Exhibit 10.9
FOURTH AMENDMENT TO
AMENDED AND RESTATED
DISTRIBUTION SERVICES AGREEMENT
This Fourth Amendment (the “Amendment”) to the Amended and Restated Distribution Agreement (the “Agreement”) dated as of November 17, 2010 by and among Teucrium Trading, LLC (the “Sponsor”), Teucrium Commodity Trust (the “Trust”) and Foreside Fund Services, LLC (“Foreside”) is entered into as of December 10, 2014 (the “Effective Date”).
WHEREAS, the Sponsor, the Trust and Foreside desire to amend the Agreement to reflect the closure of Teucrium WTI Crude Oil Fund and Teucrium Natural Gas Fund; and
WHEREAS, pursuant to Section 8(b) of the Agreement, no provisions may be changed, waived, discharged or terminated except by an instrument in writing and signed by the parties.
NOW THEREFORE, for good and valuable consideration, the receipt and sufficiency of which are hereby acknowledged, the parties hereto hereby agree as follows:
1. Exhibit A to the Agreement is hereby deleted and replaced in its entirety as provided on Schedule 1 hereto.
2. Exhibit B to the Agreement is hereby deleted and replaced in its entirety as provided on Schedule 2 hereto.
3. Except as expressly amended hereby, all of the provisions of the Agreement shall remain unamended and in full force and effect to the same extent as if fully set forth herein.
4. This Amendment shall be governed by, and the provisions of this Amendment shall be construed and interpreted under and in accordance with, the laws of the State of Delaware.
IN WITNESS WHEREOF, the parties hereto have caused this Amendment to be executed in their names and on their behalf by and through their duly authorized officers, as of the Effective Date.

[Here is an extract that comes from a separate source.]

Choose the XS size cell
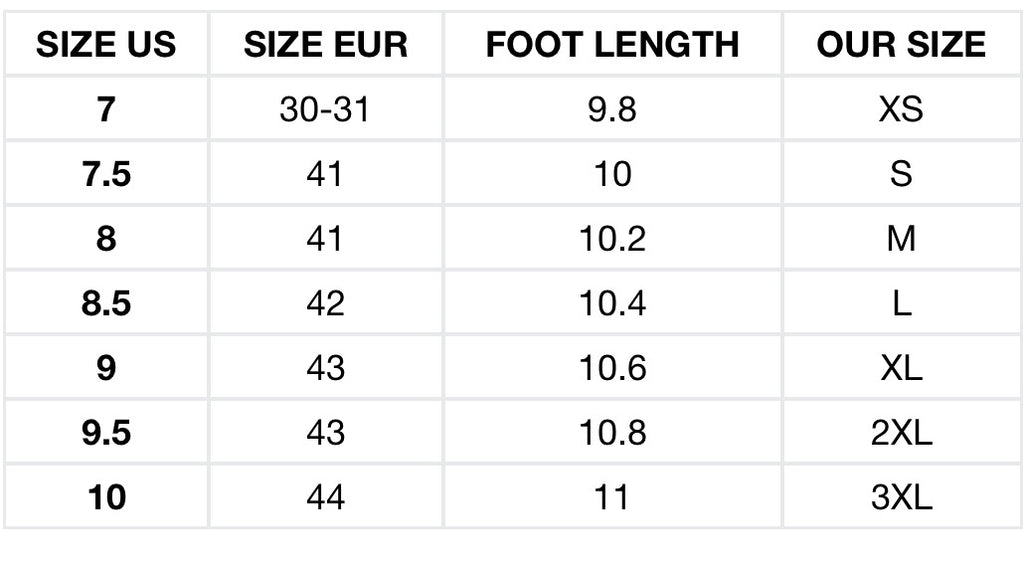This screenshot has width=1024, height=571. click(901, 108)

FORESIDE FUND SERVICES, LLC | TEUCRIUM TRADING, LLC | ||
By: | /s/ Mark Fairbanks | By: | /s/ Dale Riker |
Mark Fairbanks, President | |||
Name: | Dale Riker, CEO |
TEUCRIUM COMMODITY TRUST
By: /s/ Dale Riker
Name: Dale Riker, CEO Teucrium Trading
Schedule 1
EXHIBIT A
Teucrium Corn Fund
Teucrium Soybean Fund
Teucrium Sugar Fund
Teucrium Wheat Fund
Schedule 2
EXHIBIT B
Fee Schedule*
Fixed Fee | Rate |
Base Fee |
$100,000 per annum, calculated and billed monthly
|
Asset-Based Fee | Rate |
Basis point fee on all assets under management for Funds listed in Exhibit A |
One basis point (0.01%) per annum on the total average net assets of the Funds listed in Exhibit A. Such fee to be calculated and billed monthly.
|
The maximum fees to be received by Foreside per Fund over the two years of each Offering:
CORN: | $370,000 (Allocated base fee plus 1 basis point per annum on total gross offering proceeds). This maximum assumes that the Fund has $1,201,888,182 in average net assets over the first two years of distribution. |
SOYBEAN: | $85,270.66 (Allocated base fee plus 1 basis point per annum on total gross offering proceeds). This maximum assumes that the Fund has a constant $250 million in average net assets over the first two years of distribution. |
SUGAR: | $85,270.66 (Allocated base fee plus 1 basis point per annum on total gross offering proceeds). This maximum assumes that the Fund has a constant $250 million in average net assets over the first two years of distribution. |
WHEAT: | $85,270.66 (Allocated base fee plus 1 basis point per annum on total gross offering proceeds). This maximum assumes that the Fund has a constant $250 million in average net assets over the first two years of distribution. |
Out-Of-Pocket and Related Expenses
The Adviser shall also reimburse Distributor for all FINRA filing fees related to Distributor’s review of sales and advertising materials for the each Fund.
Maximum out-of-pocket expenses to be received by Foreside per Fund over the two years of each offering:
CORN: | $6,000 sales & advertising FINRA filing fees |
SOYBEAN: | $6,000 sales & advertising FINRA filing fees |
SUGAR: | $6,000 sales & advertising FINRA filing fees |
WHEAT: | $6,000 sales & advertising FINRA filing fees |
Sales and advertising FINRA filing fees are Issuer Costs as defined pursuant to FINRA Rule 2310(b)(4)(C) and are not considered part of the Distributor’s underwriting compensation.